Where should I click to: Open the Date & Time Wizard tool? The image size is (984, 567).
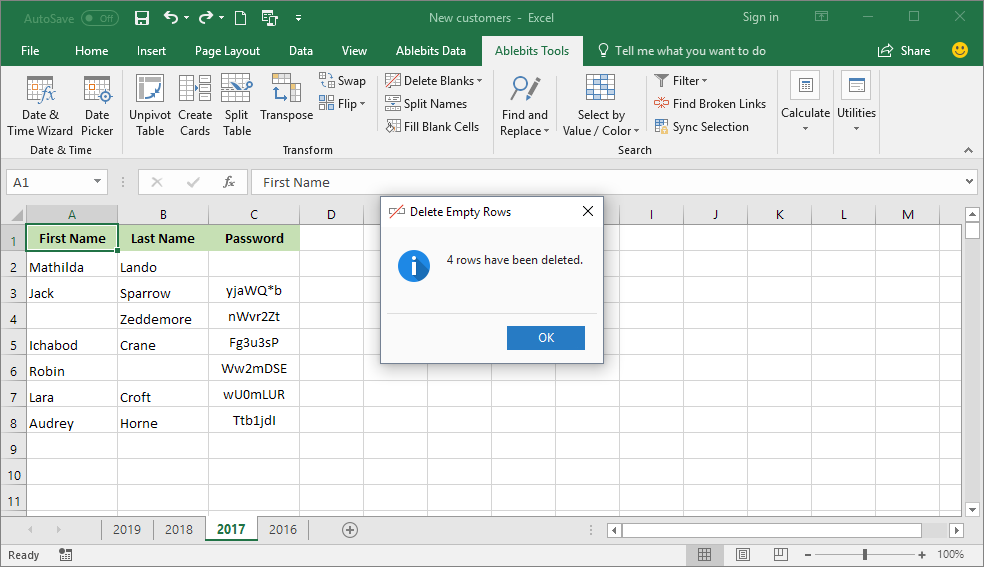click(40, 105)
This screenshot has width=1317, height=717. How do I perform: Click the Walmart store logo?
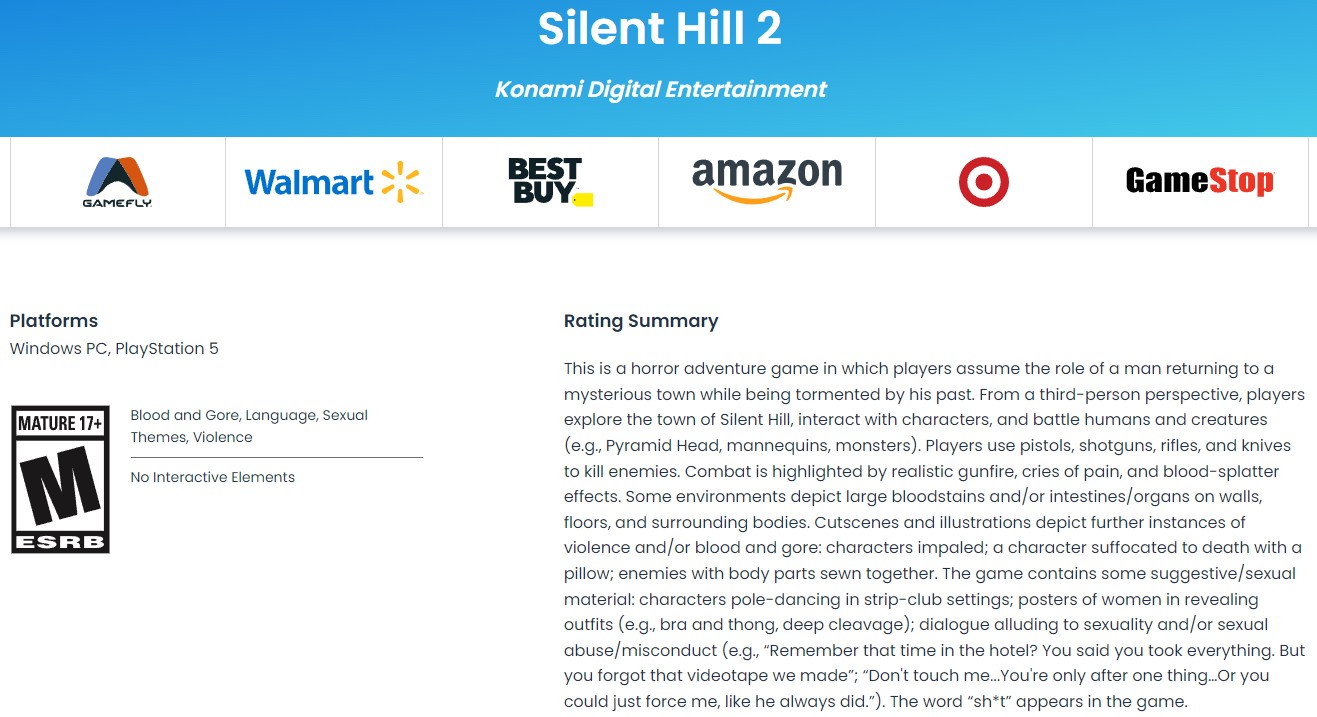tap(333, 182)
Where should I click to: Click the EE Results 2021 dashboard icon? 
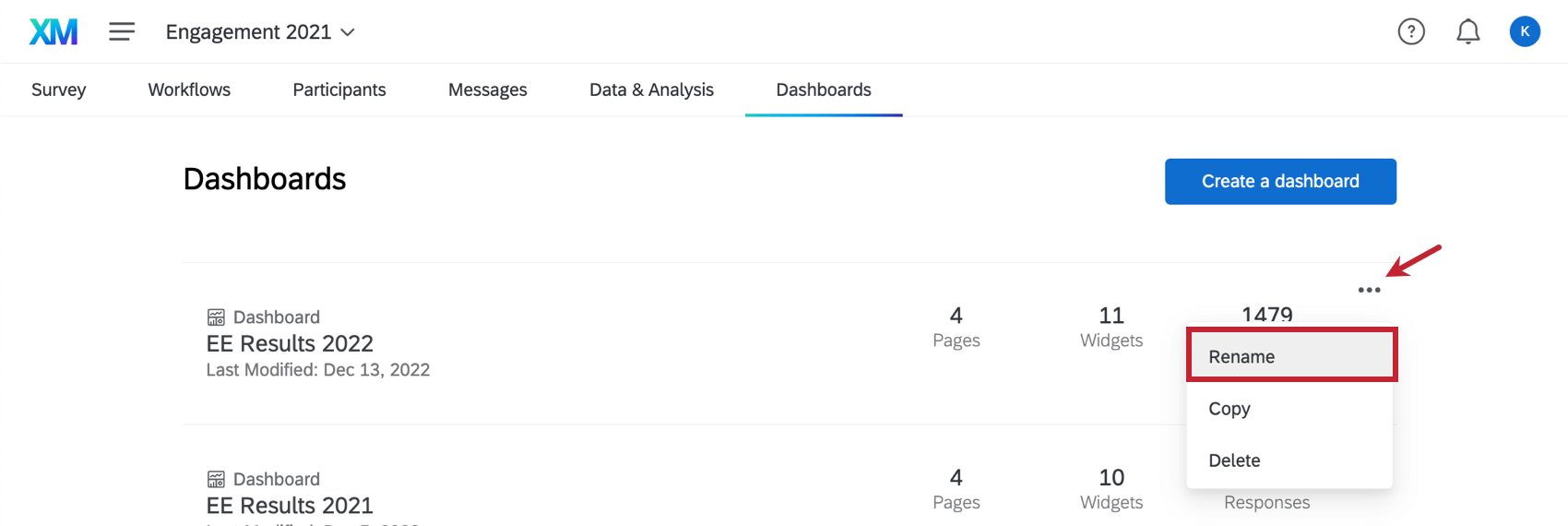tap(216, 480)
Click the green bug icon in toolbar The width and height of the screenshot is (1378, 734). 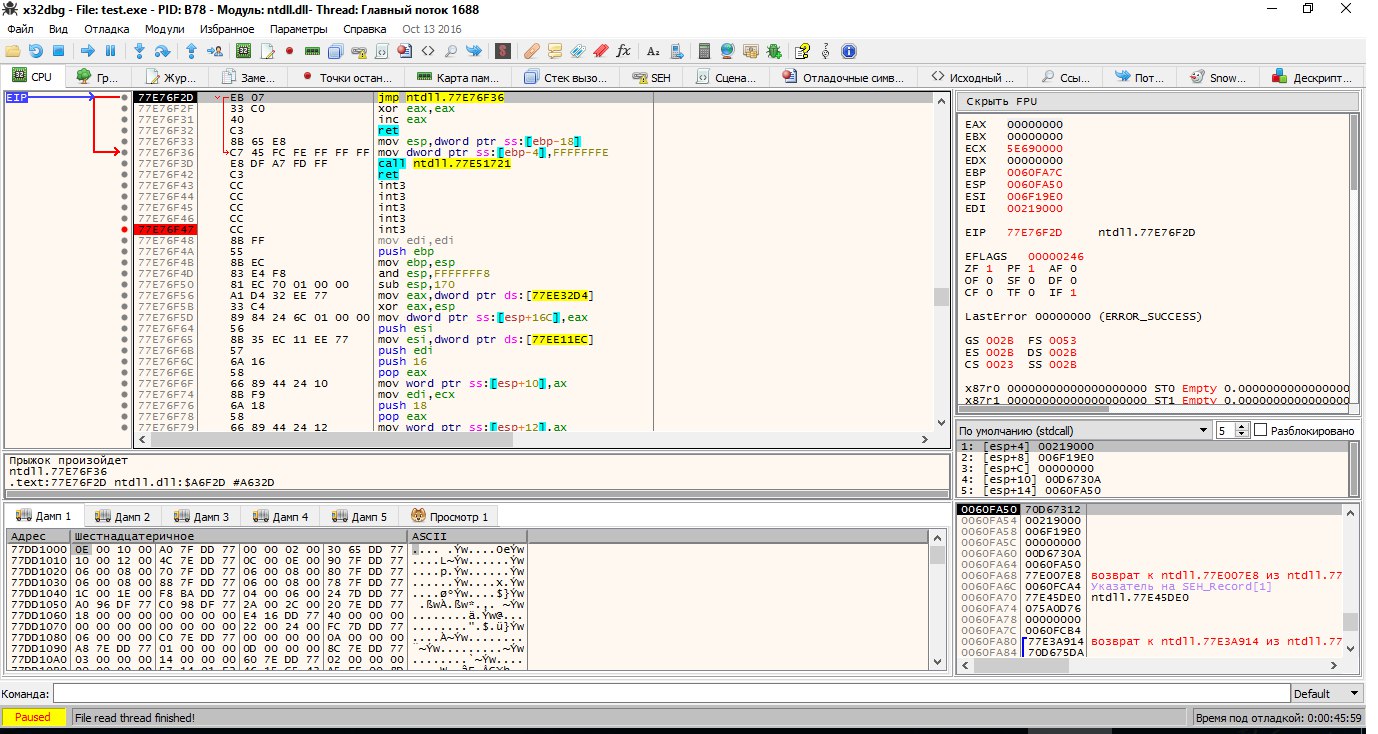click(x=773, y=50)
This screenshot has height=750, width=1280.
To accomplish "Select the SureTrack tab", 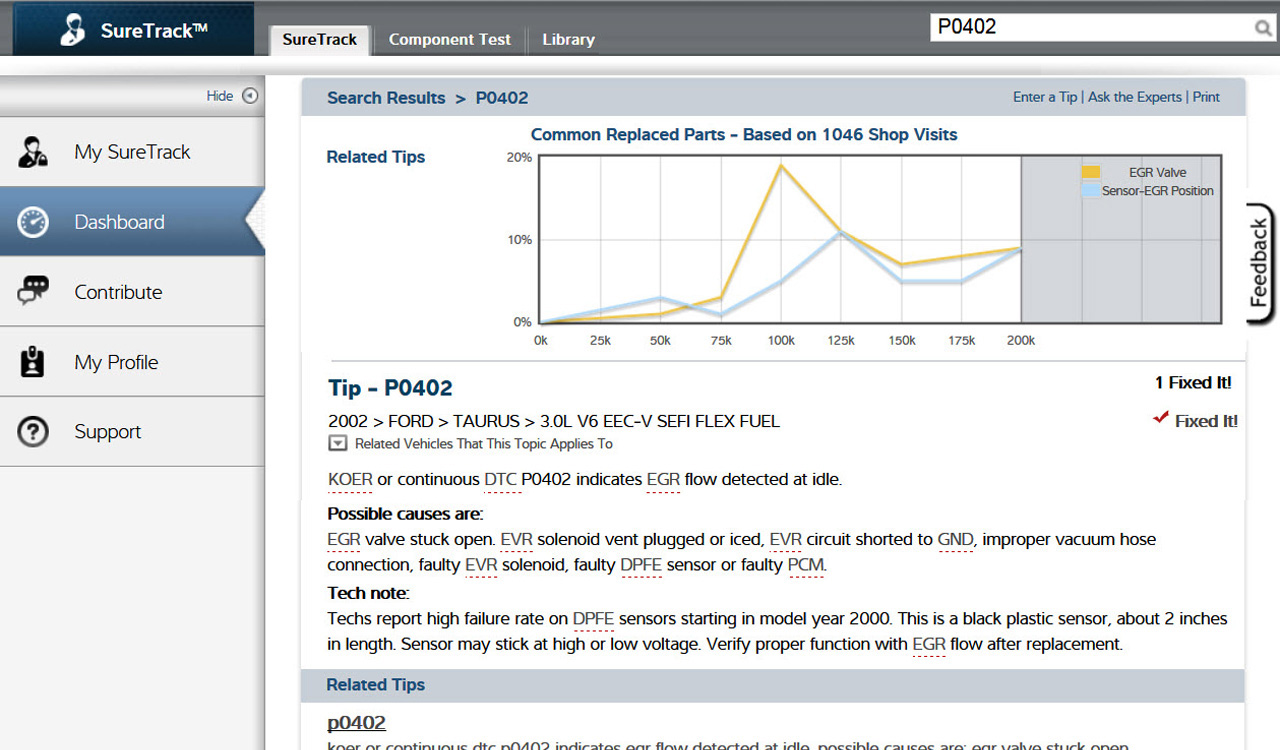I will point(319,40).
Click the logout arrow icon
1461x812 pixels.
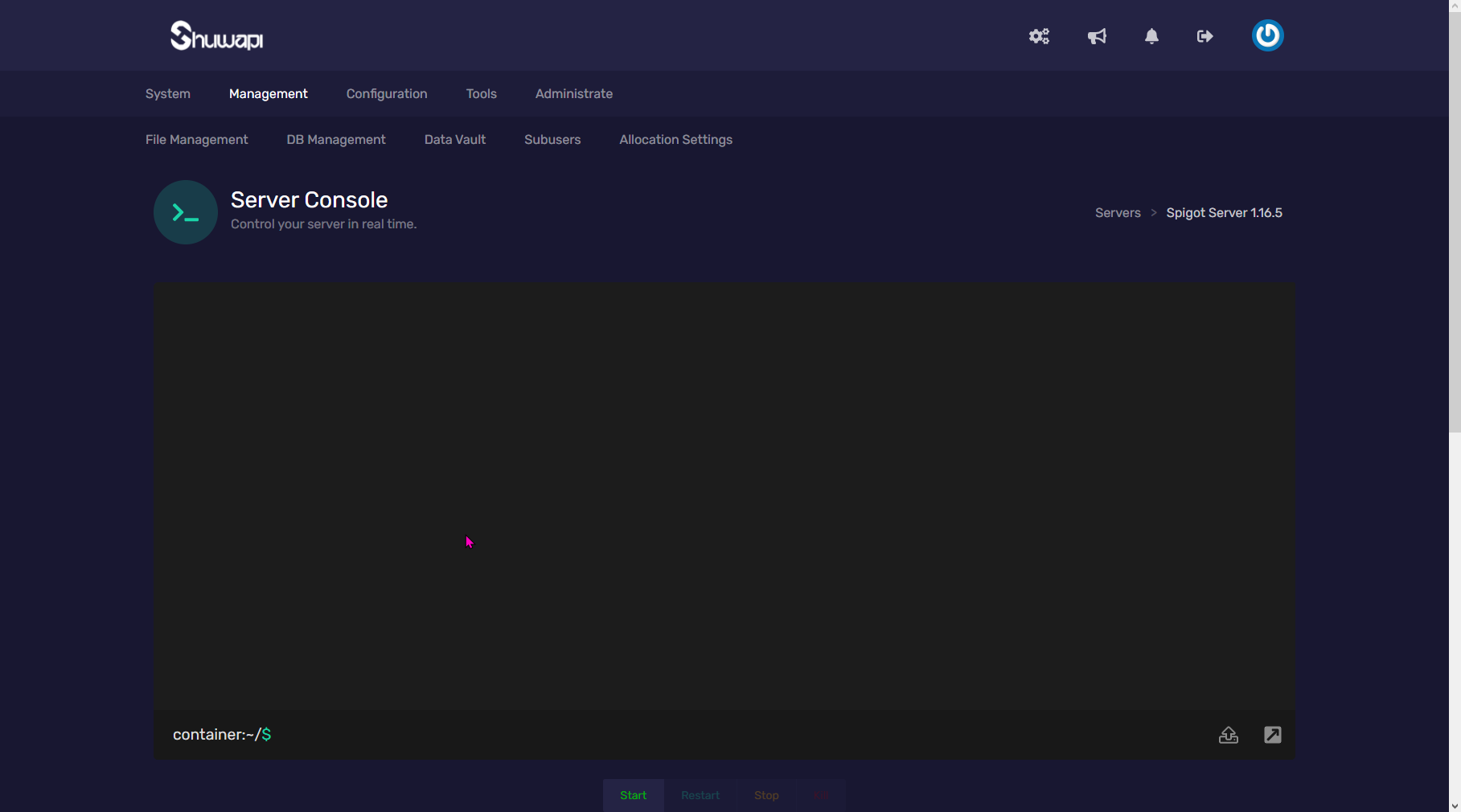tap(1205, 36)
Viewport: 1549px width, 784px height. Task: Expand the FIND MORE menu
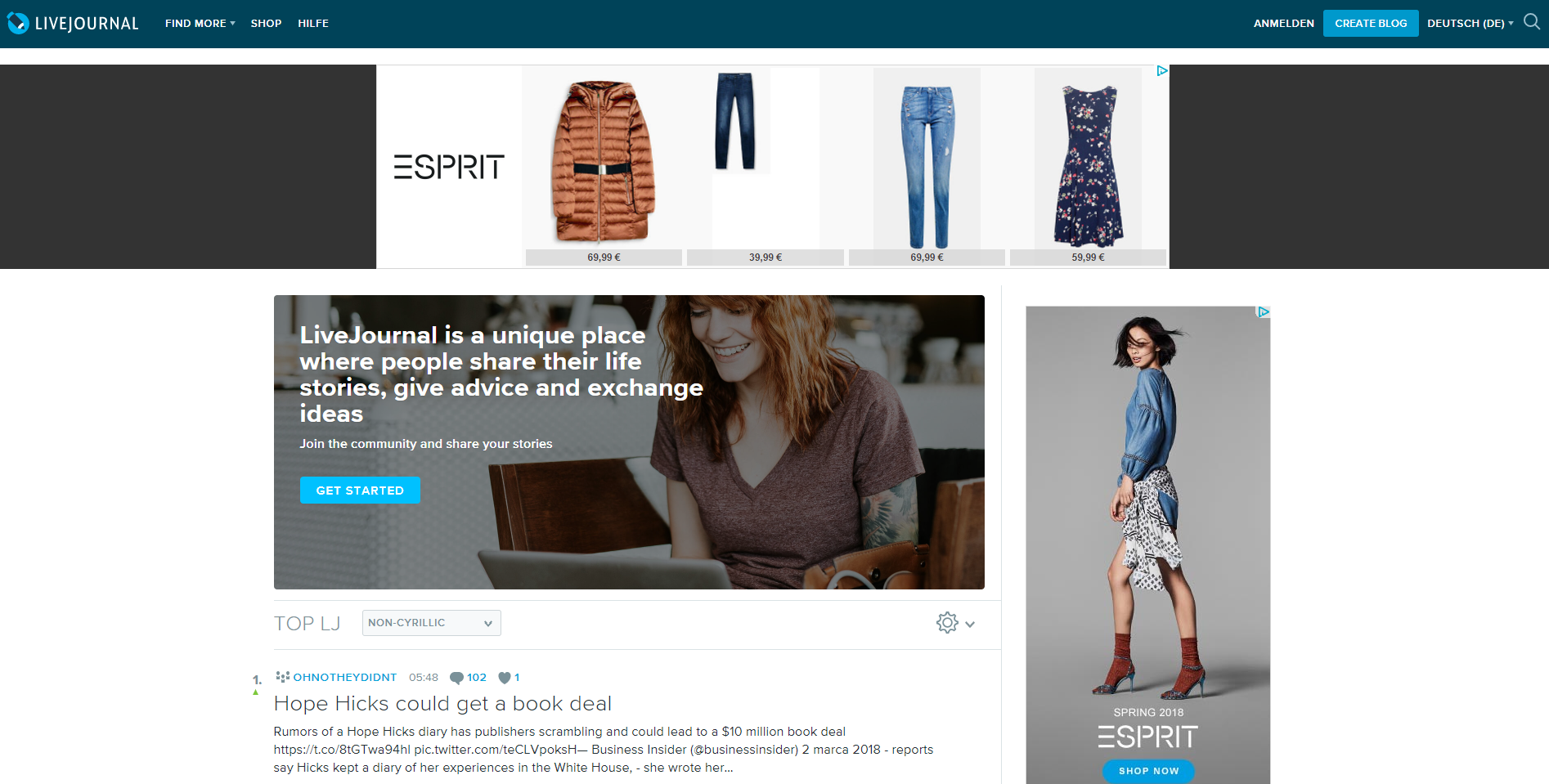click(200, 23)
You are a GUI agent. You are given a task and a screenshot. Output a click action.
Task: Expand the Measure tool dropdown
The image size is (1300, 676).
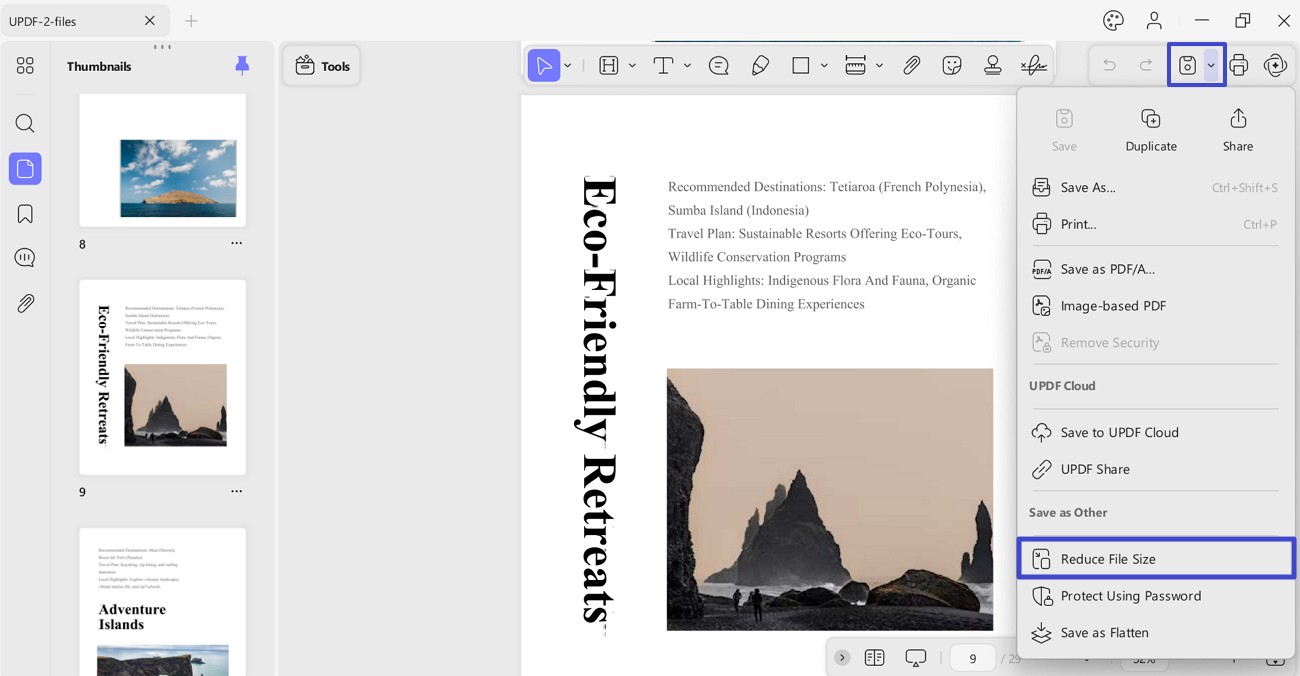coord(880,64)
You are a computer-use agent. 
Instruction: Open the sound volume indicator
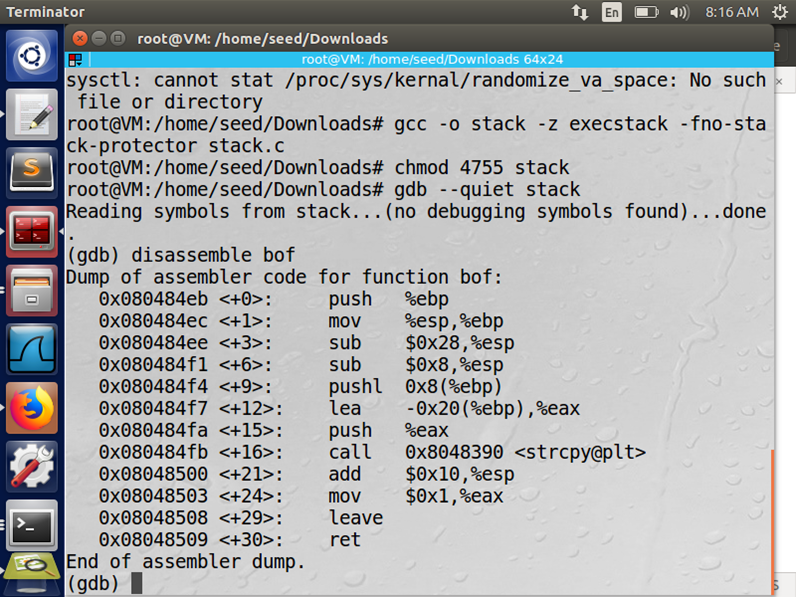pos(679,12)
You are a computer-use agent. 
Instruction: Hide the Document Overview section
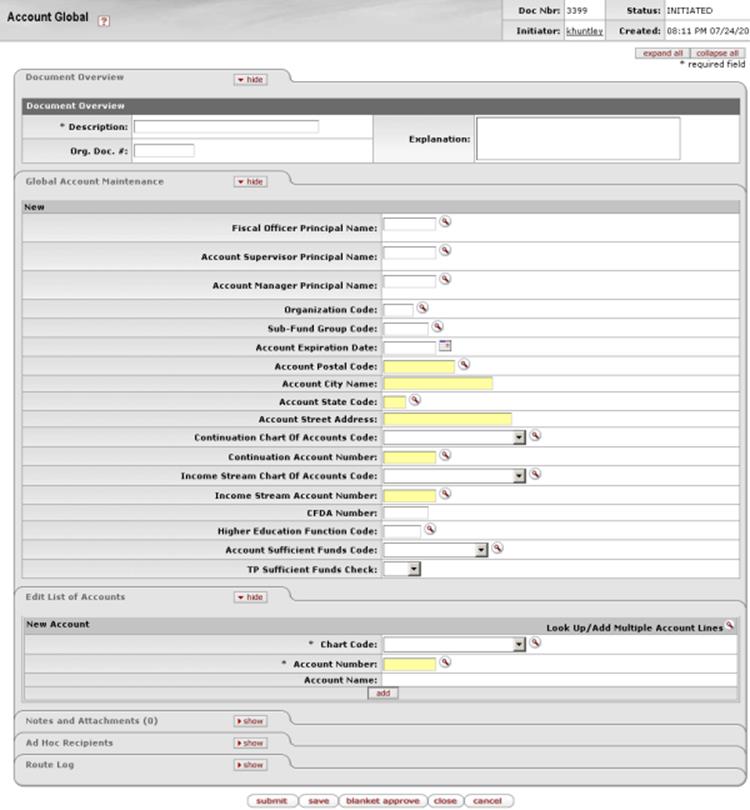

#### TASK DIRECTIONS:
Write out again, word for word, only the lines from the one with "Viewport: 1549px width, 784px" through the last line of the material, and omit each picture.

#### ANSWER SECTION:
Viewport: 1549px width, 784px height. Task: Expand the FIND MORE menu
click(200, 23)
You are a GUI agent. You are given a task and a screenshot. Output a click action.
Task: Expand the Measure tool dropdown
The image size is (1300, 676).
coord(880,64)
You are a computer-use agent. 
Instruction: Open the sound volume indicator
pos(679,12)
You are a computer-use agent. 
Instruction: Hide the Document Overview section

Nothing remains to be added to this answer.